De la révolution, aux élections :
La Tunisie a connu ces dernières années de profonds changements
après avoir été la pionnière d’un début de révolution qui a embrasé tout le monde arabe.
Suite à ce bouleversement et la chute du régime de Ben Ali on s’est trouvé devant
un cas unique en son genre dans l’histoire de la Tunisie, où on a assisté à une
ouverture et la naissance des dizaines de nouveaux partis politiques, c’est à
cet instant même où l’argent et le financement de ces partis politiques a pris
tout son importance surtout durant les campagnes électorales.
Les partis politiques
ainsi que les candidats indépendants ont besoin d’argent pour financer leur
campagne électorale, et afin que cette transition démocratique soit réussie, il
est plus qu’impératif de garantir un accès le plus équitable possible aux
ressources de financement afin d’assurer un multipartisme réel, de même
que d’assurer une certaine égalité des chances entres les différents acteurs de
la scène politique pour qu’à la fin les électeurs choisissent entre une large
panoplie de candidats sur la base de programmes et d’idées et non sur la base
de celui qui a le plus de financement ou celui qui a le plus d’hommes
d’affaires d’arrière lui, ce qui nous éviterait de mener cette transition de
l’ancienne dictature à une nouvelle dictature des oligarques.
En effet, pour assurer une certaine équité au financement et par
conséquent assurer la réussite de cette transition démocratique il est
primordial d’opter pour un système etune réglementation qui
assurent le difficile équilibre d’avoir assez de financement pour que les
partis politiques arrivent à se faire connaitre et transmettre leur programme
aux électeurs, tout en empêchant que les partis politiques « riches »
ne soient trop avantagés en limitant et en encadrant leurs dépenses, ce qui
permettra d’éloigner un temps soit peu l’argent et le monde des affaires de la
politique, chose qui reste très difficile à faire.
La réglementation des élections de l’ANC de 2011 :
C’est dans cette optique de limitation des dépenses et de donner
la chance à tous, que la Tunisie a adopté durant les élections d’octobre 2011
un cadre légal ambitieux pour des élections transparentes et
représentatives qui étaient composées des textes suivants :
- Le décret-loi n°27 de l’année 2011, qui a confié à l’Instance Supérieur Indépendante
pour les Elections (ISIE) la tâche
de contrôler et de superviser la campagne électorale.
- Le décret-loi n°35 de l’année 2011, relatif aux élections
des membres de l’ANC,
en mettant en place le système de financement des campagnes électorales tout en
présentant la législation relative à cette dernière.
- Le décret-loi n°91 de l’année 2011, relatif au rôle de la cour des comptes pour le contrôle exercé sur le
financement des campagnes électorales de l’ANC, en clarifiant la nature et
l’étendue de la compétence de cette dernière.
- Décret n°1087 de
l’année 2011, qui a établi un plafond pour les dépenses électorales et a défini
les modalités de l’aide publique aux campagnes électorales pour les élections
de l’ANC.
- L’arrêté de l’ISIE
pour les élections le 3 septembre 2011, qui a fixé les règles et les
procédures relatives aux campagnes électorales et surtout au financement de ces
derniers pour les élections de l’ANC.

> _L'exercice_: Indiquez si chacune des affirmations suivantes concorde avec le texte sur le financement des campagnes électorales en Tunisie : (a) le décret-loi n°27 de 2011 a chargé l'ISIE de contrôler et de superviser la campagne électorale ; (b) le plafond des dépenses électorales a été fixé par l'arrêté de l'ISIE du 3 septembre 2011 ; (c) les élections de l'ANC se sont tenues en mars 2011. Répondez par oui ou non pour chacune, en citant mot pour mot les termes décisifs du texte. Répondez en vous fondant uniquement sur le texte.

> _Section des données_:
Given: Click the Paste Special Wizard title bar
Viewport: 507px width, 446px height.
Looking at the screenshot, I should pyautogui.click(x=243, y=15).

> _Réponse rédigée_:
(a) Oui : « la tâche de contrôler et de superviser la campagne électorale »
(b) Non : « Décret n°1087 de l’année 2011, qui a établi un plafond pour les dépenses électorales »
(c) Non : « durant les élections d’octobre 2011 »